The referees in the Women’s World Cup appear to be one year behind where we find ourselves in the men’s game in so much as some referees now have the guts to stand by their original decision.

The commentators on the BBC. I have to assume a directive has been given to sell the women’s game as much as they can as there can be no excuse for some of the hyperbolic language used to describe basic football. Women’s football doesn’t need to be patronised, call the game as it is on its own merits. If the commentators tell me they aren’t patronising the women then it’s the audience.  You don’t win over a football audience by lying about something we can clearly see with our own eyes.  It’s not authentic and it damages the image of a game that is trying to grow organically.

The rest of the tournament – What’s next?

With the World Cup final due to take place on 7th July at the Stade De Lyon, there is still plenty of football to come and as the weaker teams have got knocked out the quality of the knock out rounds will definitely be worth a watch. There doesn’t seem to be an awful lot separating the top five teams.
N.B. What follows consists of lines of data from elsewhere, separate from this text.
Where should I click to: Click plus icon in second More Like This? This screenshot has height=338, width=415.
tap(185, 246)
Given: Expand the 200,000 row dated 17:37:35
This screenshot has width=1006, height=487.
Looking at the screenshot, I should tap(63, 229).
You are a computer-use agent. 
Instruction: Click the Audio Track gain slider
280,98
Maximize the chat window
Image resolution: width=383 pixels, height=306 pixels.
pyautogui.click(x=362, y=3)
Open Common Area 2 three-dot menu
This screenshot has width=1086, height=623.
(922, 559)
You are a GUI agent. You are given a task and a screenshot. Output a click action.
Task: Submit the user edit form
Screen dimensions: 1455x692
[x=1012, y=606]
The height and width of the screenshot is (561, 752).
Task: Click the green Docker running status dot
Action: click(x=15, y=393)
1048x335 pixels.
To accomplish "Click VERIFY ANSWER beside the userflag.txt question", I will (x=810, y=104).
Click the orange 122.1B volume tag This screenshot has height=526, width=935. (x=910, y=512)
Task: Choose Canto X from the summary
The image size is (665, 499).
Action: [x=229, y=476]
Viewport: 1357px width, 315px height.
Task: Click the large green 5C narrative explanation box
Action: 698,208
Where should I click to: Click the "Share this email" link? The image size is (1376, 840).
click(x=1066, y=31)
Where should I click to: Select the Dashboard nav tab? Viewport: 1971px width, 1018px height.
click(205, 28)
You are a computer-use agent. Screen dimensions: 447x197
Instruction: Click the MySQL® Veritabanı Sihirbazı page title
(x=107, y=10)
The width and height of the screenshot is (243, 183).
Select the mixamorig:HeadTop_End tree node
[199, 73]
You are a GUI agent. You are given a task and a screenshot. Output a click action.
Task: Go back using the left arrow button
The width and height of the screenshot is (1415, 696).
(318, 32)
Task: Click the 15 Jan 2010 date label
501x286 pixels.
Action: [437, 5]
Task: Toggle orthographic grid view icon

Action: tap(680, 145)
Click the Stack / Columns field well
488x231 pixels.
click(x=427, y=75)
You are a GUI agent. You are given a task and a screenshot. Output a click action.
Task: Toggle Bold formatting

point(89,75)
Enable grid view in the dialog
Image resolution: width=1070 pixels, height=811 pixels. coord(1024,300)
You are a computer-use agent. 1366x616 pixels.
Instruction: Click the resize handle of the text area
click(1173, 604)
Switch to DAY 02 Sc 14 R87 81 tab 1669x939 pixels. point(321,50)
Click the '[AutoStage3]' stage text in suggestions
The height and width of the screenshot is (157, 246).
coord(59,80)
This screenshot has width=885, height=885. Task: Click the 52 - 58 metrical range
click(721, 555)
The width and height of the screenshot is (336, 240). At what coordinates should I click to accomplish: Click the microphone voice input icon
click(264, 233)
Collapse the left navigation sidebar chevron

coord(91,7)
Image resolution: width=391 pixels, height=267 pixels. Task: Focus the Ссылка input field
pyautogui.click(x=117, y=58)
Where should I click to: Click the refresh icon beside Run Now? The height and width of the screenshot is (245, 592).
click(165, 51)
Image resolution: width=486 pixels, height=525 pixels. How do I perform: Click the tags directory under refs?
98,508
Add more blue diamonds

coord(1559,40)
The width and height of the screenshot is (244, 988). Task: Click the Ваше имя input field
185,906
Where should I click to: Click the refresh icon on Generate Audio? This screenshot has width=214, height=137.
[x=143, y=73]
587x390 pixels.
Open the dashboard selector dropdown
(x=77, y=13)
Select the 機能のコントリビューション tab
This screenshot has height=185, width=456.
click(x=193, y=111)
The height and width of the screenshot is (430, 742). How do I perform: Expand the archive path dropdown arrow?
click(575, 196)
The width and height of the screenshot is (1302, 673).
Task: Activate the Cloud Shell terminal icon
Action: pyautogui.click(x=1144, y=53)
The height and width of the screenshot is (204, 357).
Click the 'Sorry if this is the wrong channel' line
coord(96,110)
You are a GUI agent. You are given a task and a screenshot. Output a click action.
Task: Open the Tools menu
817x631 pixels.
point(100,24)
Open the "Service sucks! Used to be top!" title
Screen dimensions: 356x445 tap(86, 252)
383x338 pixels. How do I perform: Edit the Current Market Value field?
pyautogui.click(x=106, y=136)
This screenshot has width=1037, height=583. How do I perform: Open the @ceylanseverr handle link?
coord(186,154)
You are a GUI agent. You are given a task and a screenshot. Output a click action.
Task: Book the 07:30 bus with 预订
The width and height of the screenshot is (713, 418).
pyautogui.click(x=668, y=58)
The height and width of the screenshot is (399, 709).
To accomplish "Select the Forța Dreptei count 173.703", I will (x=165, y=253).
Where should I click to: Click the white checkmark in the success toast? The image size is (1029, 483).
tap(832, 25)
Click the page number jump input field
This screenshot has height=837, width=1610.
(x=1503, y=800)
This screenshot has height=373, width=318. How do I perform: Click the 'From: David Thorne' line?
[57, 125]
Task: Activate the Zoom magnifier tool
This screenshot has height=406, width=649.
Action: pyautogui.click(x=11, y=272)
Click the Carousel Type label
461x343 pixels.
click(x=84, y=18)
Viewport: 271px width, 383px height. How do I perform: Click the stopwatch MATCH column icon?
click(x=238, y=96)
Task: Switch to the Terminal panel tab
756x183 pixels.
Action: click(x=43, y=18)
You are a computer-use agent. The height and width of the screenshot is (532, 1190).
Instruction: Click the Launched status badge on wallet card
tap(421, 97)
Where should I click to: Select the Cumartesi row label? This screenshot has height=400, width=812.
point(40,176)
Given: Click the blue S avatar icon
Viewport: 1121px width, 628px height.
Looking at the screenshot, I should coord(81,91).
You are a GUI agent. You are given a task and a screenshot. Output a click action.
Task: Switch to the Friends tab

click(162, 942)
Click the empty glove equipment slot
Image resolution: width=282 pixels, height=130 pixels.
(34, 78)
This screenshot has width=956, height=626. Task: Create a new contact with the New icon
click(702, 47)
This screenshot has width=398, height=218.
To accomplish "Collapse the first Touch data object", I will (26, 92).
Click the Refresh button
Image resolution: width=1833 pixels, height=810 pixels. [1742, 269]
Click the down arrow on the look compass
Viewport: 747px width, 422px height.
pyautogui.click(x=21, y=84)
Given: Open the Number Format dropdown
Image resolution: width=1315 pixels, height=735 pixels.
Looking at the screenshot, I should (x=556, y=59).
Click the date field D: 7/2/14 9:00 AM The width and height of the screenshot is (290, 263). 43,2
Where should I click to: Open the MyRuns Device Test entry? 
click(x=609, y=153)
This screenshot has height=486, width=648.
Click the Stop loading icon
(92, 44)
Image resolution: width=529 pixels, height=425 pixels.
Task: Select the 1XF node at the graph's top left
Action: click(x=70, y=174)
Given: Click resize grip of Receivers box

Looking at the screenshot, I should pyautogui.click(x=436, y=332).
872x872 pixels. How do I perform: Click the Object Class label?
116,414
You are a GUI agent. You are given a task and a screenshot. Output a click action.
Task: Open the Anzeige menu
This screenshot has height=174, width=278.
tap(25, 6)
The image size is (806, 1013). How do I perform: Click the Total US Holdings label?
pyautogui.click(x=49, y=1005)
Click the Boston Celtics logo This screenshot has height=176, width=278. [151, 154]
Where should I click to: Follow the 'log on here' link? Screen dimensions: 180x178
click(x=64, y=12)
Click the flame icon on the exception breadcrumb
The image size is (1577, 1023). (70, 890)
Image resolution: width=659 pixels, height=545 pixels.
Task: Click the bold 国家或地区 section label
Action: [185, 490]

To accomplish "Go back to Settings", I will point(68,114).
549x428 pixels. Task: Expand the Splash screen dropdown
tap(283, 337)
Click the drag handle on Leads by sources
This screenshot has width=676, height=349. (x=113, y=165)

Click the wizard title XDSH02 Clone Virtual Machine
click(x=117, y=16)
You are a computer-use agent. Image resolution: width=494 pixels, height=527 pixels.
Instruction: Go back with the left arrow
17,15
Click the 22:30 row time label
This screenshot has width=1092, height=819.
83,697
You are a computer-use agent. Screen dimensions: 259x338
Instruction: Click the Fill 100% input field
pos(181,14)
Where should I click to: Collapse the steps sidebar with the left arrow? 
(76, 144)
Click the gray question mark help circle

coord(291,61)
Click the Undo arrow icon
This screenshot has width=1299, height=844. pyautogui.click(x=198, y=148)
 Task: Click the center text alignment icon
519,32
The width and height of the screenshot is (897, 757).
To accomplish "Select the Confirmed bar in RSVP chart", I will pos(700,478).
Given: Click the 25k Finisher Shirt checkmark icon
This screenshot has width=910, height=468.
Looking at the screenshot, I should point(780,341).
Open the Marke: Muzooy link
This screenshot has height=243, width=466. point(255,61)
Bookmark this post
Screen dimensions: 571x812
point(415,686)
Having seen all teams play at least twice it seems to me that the winner of the tournament will come from France or USA with the Netherlands, Germany or Canada the dark horses.

England expects as we always do but based on the showings against Scotland and Argentina, I find it hard to believe England have that extra bit of quality or guile that will matter in a crunch knockout game. That said nothing will do the profile of the game over here any better than to see England take it as deep as they can and maybe even better the 2015 semi final showing.

If you haven’t made it your mission to check out any of the World Cup so far, I recommend you do so. You will be pleasantly surprised.